Por exemplo, a solidão é um dos fatores de risco para o extremismo. Conforme citado anteriormente, dois dos motivos pelos quais as pessoas se entregam ao fanatismo são para se sentirem importantes e para terem um senso de comunidade. Muitas vezes, um grupo radical é o único lugar (ou o lugar mais fácil) no qual a pessoa encontra acolhimento e camaradagem. De repente, ela se sente parte de algo importante e tem um novo propósito de vida, ainda que esse propósito não seja nada saudável ou construtivo.

Outro fator de risco é o narcisismo típico da juventude, que pode se estender até idades mais avançadas. Conforme escrevi aqui:

Quando começamos a aprender sobre o mundo, todos nós passamos por uma fase na qual achamos que já sabemos tudo o que precisamos saber. A certeza é tanta que não conseguimos sequer levar em conta que existem outras formas de se olhar para o mundo, sob outros pontos de vista, com base em outras experiências de vida. Os problemas mais sérios começam a aparecer quando acreditamos que nosso ponto de vista é tão justo e correto que qualquer coisa que for feita em nome dele é justificável. A pessoa se torna uma extremista quando ela passa a acreditar que os fins justificam os meios.
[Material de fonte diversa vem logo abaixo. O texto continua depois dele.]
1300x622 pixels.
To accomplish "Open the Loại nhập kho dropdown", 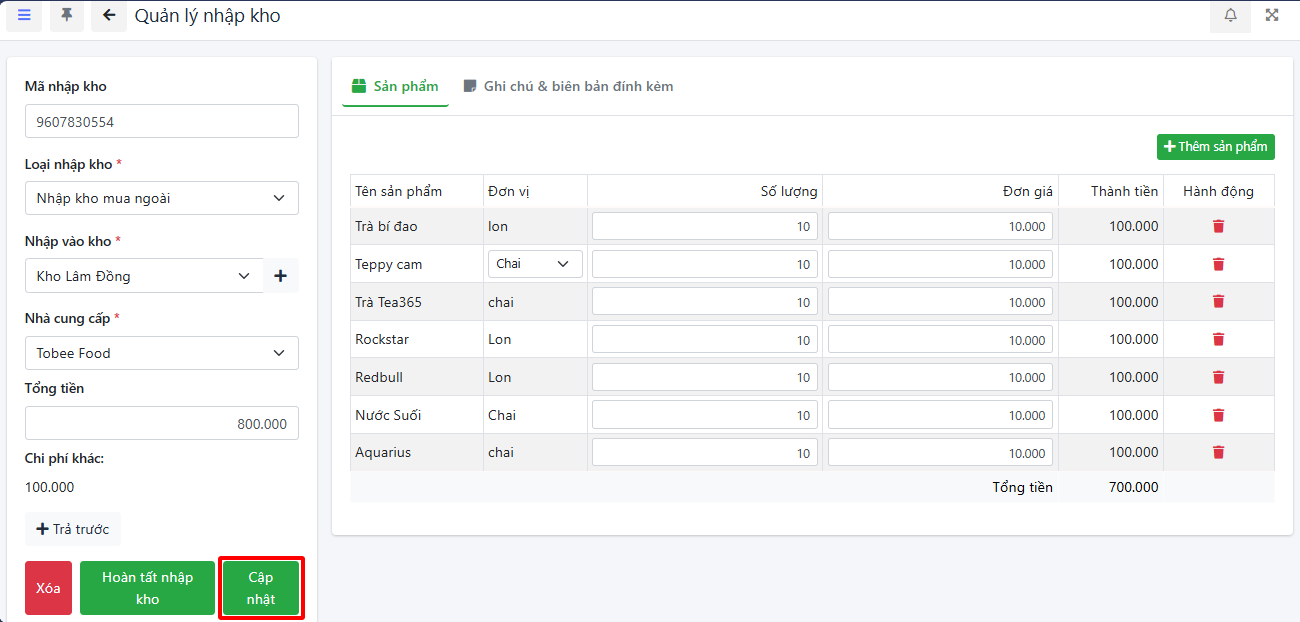I will pos(161,198).
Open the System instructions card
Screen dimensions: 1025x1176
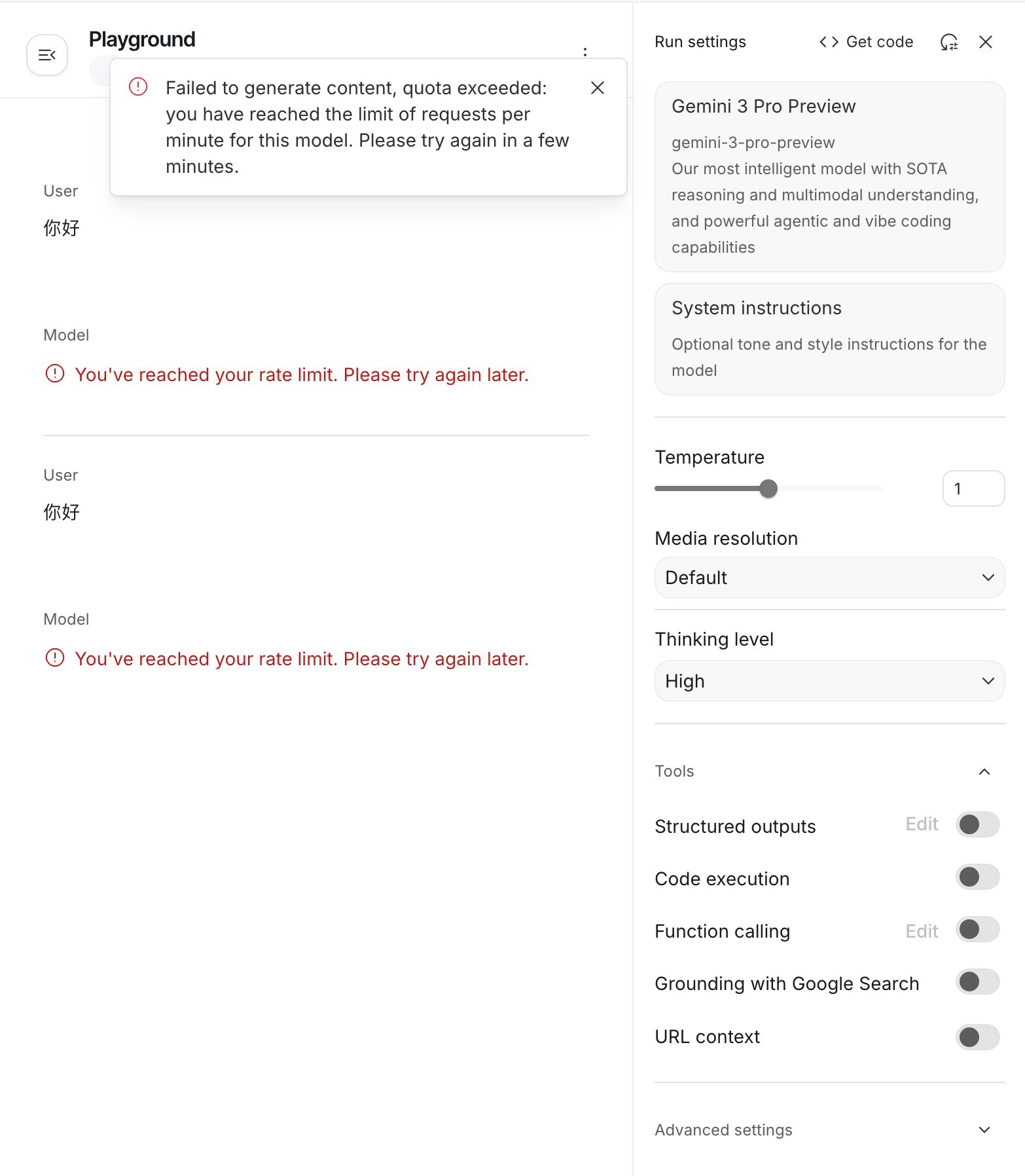click(x=829, y=339)
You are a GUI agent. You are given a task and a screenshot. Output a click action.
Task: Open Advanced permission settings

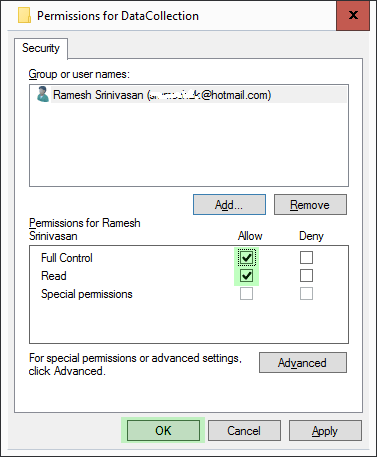[303, 362]
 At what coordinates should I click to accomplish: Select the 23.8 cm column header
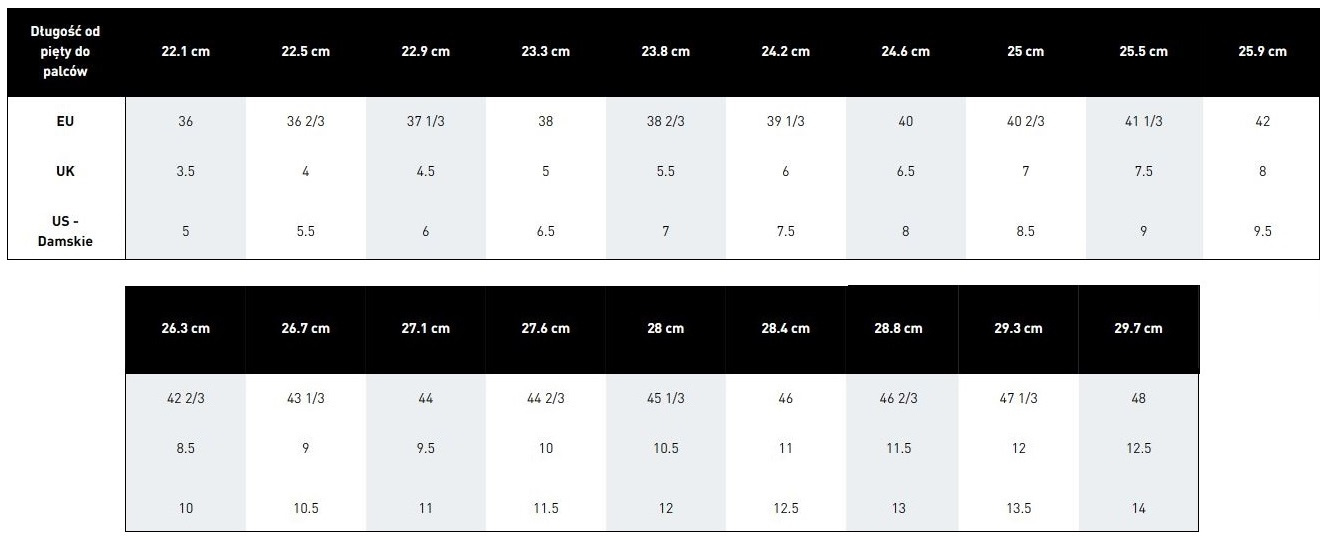point(665,52)

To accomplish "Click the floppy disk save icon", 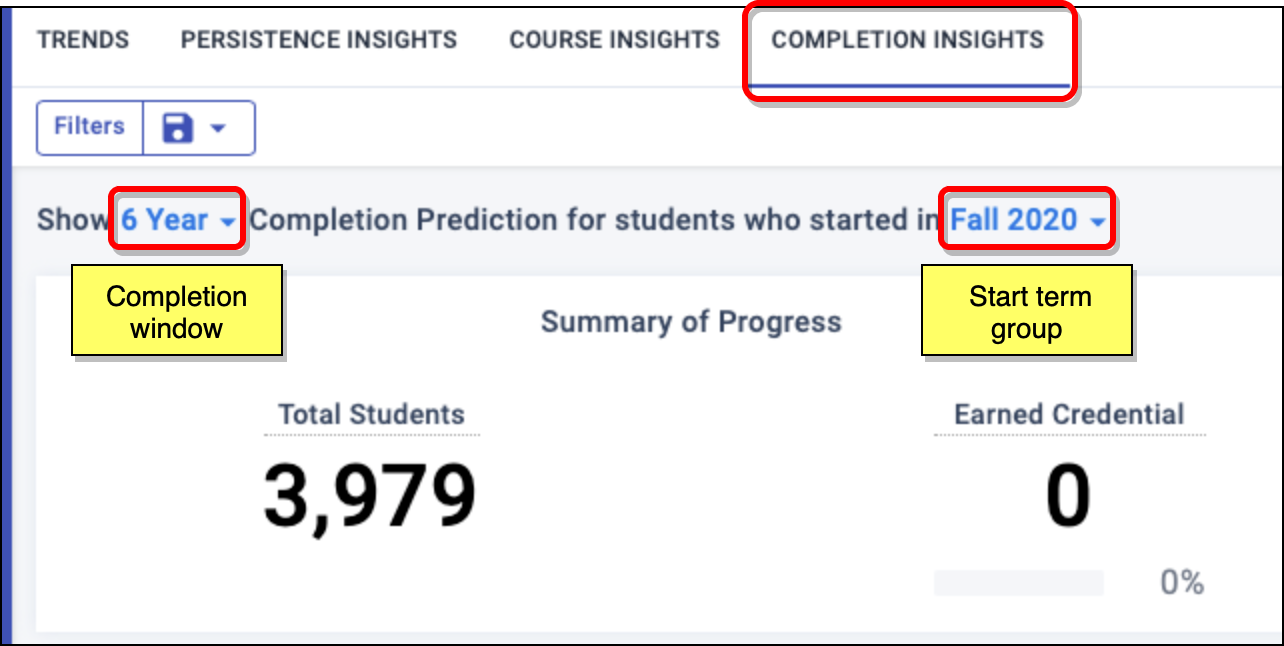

Obviamente, essa certeza de que já sabemos tudo o que precisamos saber pode começar em diferentes fases de nossas vidas, e é comum na terceira idade. Ao analisar a composição demográfica (em sua maioria, pessoas acima dos 50 anos de idade) dos extremistas responsáveis pelos recentes ataques às sedes dos três poderes em Brasília, o autor desse artigo recorre ao filósofo alemão Erich Fromm e ao seu longo ensaio sobre a destrutividade humana:

Em seu livro, Fromm destaca o quanto a violência grupal é excitante. Sustenta a emoção que a guerra causa, mesmo frente aos riscos de vida. No caso de vivências entediantes e rotineiras, carentes de aventuras, o envolvimento com atos coletivos ofensivos a grupos adversários ou inimigos – mesmo imaginários – “deve ser compreendida como um desejo de pôr fim à rotina maçante da vida cotidiana”. Segundo o autor:

“As observações da vida diária mostram que o organismo humano, assim como o organismo animal, tem necessidade de um certo mínimo de excitação e estimulação, do mesmo modo que ambos sentem necessidade de um certo mínimo de repouso. Observamos como os homens reagem avidamente à excitação e como a procuram.”

Também é comum que o estímulo ativador da violência seja tão-somente uma fuga ao tédio. (…) Essa relação tédio-violência como fuga envolve comumente pessoas que se apresentam frias, congeladas em suas emoções, cujo mundo se apresenta como cinzento. Algumas delas, vivem numa situação de depressão endógena psicótica; outras, em depressão crônica. Muitas delas se jogam em formas extremas de destrutividade.

O trecho acima reforça vários dos pontos levantados anteriormente. Ainda que já se saiba tudo isso sobre os mecanismos responsáveis pelo fanatismo, esse ainda é um problema para o qual não soluções ou resoluções fáceis. Por ora, o que podemos fazer é continuar pesquisando sobre o assunto e prover redes de segurança que não permitam que as pessoas em geral caiam nas garras do extremismo.